■ The problem: Report how many lines of the records below contain the string "dropdown". Give only the number.

>>>>

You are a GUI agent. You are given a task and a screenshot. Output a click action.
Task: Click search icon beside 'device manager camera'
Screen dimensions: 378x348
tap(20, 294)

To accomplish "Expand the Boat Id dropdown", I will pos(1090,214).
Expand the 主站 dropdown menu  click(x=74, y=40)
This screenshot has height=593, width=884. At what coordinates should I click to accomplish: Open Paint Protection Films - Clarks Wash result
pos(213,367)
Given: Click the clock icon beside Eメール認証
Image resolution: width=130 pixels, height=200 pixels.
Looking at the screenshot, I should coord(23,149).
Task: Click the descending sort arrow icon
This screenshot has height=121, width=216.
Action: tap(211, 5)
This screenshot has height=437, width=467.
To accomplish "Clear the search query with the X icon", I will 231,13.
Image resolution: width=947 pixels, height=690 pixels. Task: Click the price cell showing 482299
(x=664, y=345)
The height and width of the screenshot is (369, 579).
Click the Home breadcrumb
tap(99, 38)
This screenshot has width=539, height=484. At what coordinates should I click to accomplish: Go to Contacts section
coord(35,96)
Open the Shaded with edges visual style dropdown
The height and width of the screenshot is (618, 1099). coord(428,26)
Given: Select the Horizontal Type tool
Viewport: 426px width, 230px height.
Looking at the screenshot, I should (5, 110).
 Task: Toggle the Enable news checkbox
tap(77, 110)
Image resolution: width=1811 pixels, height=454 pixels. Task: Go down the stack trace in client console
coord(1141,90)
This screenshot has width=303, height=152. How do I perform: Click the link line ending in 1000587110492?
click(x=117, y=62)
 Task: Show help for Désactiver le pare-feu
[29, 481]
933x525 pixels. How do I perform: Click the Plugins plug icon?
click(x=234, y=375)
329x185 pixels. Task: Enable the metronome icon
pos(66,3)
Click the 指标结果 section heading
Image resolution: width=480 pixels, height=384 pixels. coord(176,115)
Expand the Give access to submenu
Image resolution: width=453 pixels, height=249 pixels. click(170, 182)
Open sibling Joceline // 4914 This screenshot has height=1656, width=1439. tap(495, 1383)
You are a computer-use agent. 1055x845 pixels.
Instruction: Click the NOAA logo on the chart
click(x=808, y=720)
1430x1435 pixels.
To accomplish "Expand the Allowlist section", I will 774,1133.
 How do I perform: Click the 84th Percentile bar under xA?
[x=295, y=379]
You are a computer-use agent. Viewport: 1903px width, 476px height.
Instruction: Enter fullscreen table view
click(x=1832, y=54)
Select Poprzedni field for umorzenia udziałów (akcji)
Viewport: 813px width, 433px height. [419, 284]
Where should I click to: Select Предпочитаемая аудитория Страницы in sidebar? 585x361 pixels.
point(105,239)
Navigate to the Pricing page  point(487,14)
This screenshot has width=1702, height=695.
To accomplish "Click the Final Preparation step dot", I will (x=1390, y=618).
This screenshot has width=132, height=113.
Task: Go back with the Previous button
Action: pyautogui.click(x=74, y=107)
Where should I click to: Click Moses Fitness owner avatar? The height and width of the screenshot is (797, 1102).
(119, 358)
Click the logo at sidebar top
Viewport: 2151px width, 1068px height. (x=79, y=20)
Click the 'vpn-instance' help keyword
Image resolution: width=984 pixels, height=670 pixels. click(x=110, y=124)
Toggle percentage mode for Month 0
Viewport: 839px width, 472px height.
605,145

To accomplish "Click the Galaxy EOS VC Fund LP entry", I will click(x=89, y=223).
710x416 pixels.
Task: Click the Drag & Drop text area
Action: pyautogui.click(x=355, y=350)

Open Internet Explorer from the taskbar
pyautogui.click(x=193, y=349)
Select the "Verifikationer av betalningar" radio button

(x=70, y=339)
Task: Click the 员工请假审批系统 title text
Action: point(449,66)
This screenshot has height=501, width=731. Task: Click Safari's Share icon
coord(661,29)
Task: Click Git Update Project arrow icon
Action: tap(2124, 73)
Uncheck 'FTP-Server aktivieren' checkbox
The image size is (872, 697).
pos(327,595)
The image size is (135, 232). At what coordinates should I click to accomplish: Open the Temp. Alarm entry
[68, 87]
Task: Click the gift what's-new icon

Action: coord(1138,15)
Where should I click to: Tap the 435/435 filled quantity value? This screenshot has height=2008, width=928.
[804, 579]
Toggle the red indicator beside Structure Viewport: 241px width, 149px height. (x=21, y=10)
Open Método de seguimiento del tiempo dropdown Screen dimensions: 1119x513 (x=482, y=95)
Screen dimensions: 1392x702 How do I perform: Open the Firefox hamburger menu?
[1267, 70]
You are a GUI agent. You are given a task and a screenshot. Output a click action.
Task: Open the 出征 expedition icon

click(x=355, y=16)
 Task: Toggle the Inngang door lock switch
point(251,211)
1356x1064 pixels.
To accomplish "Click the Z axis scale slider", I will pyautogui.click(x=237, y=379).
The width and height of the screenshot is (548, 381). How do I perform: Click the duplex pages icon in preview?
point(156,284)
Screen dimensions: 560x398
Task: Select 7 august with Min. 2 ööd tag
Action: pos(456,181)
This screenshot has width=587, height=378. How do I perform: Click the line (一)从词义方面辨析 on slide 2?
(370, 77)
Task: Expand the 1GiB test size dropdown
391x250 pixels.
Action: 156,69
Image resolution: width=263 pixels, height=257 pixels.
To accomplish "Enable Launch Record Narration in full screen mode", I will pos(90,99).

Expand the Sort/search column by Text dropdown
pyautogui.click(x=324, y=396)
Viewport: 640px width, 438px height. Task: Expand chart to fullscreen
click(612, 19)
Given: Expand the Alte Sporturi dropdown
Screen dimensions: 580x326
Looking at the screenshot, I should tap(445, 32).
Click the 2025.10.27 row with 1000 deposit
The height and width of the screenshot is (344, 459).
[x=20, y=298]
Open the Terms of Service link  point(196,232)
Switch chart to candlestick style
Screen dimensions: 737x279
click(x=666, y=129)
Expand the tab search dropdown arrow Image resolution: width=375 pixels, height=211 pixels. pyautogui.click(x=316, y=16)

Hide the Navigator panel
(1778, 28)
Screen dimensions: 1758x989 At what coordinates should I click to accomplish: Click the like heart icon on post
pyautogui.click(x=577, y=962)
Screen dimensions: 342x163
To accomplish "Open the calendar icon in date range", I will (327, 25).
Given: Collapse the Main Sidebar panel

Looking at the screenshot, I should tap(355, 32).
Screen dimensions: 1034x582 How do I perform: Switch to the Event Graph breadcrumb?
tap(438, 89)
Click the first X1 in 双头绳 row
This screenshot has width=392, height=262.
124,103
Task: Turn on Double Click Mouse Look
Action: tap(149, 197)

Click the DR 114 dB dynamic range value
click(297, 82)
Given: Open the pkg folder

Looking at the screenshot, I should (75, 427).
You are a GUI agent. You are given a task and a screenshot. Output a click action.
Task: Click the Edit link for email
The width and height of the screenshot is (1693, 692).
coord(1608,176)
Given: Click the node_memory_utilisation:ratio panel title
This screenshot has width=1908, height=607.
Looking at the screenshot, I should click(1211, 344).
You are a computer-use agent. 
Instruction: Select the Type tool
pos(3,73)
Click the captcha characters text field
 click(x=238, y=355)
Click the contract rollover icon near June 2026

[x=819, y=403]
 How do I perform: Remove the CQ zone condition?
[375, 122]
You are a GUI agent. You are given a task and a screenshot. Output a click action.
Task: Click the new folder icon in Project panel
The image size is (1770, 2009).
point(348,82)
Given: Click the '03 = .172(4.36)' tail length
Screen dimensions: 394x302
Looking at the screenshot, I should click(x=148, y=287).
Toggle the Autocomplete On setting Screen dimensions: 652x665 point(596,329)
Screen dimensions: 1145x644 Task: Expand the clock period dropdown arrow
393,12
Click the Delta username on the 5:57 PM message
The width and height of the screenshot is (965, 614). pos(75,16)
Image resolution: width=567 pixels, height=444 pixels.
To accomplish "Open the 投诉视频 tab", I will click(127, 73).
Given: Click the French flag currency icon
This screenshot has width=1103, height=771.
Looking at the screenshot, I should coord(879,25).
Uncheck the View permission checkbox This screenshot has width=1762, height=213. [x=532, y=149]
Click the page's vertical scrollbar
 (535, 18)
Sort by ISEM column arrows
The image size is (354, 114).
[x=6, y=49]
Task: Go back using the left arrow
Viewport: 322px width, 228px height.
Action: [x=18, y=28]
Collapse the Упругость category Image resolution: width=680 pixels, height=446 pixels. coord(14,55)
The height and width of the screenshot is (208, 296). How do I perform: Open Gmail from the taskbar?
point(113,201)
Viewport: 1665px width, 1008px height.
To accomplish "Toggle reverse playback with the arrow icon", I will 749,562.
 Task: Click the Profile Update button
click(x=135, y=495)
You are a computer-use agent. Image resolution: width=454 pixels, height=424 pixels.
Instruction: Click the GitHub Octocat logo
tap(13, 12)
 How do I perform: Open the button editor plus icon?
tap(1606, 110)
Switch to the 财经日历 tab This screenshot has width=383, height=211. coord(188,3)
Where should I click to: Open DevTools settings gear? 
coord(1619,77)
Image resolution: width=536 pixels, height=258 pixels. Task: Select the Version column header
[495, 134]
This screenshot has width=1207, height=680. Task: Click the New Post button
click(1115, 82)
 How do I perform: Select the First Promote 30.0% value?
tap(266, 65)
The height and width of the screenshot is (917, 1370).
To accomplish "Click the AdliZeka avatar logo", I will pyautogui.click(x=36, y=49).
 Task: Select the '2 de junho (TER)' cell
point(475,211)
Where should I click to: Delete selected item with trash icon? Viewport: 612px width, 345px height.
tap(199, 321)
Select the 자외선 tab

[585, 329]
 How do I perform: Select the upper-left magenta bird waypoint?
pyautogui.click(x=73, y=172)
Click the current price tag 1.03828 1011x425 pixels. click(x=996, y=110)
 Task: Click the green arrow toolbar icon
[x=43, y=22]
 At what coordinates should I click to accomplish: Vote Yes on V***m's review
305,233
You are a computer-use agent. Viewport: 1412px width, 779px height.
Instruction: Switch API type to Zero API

<<<<

■ Response below: 9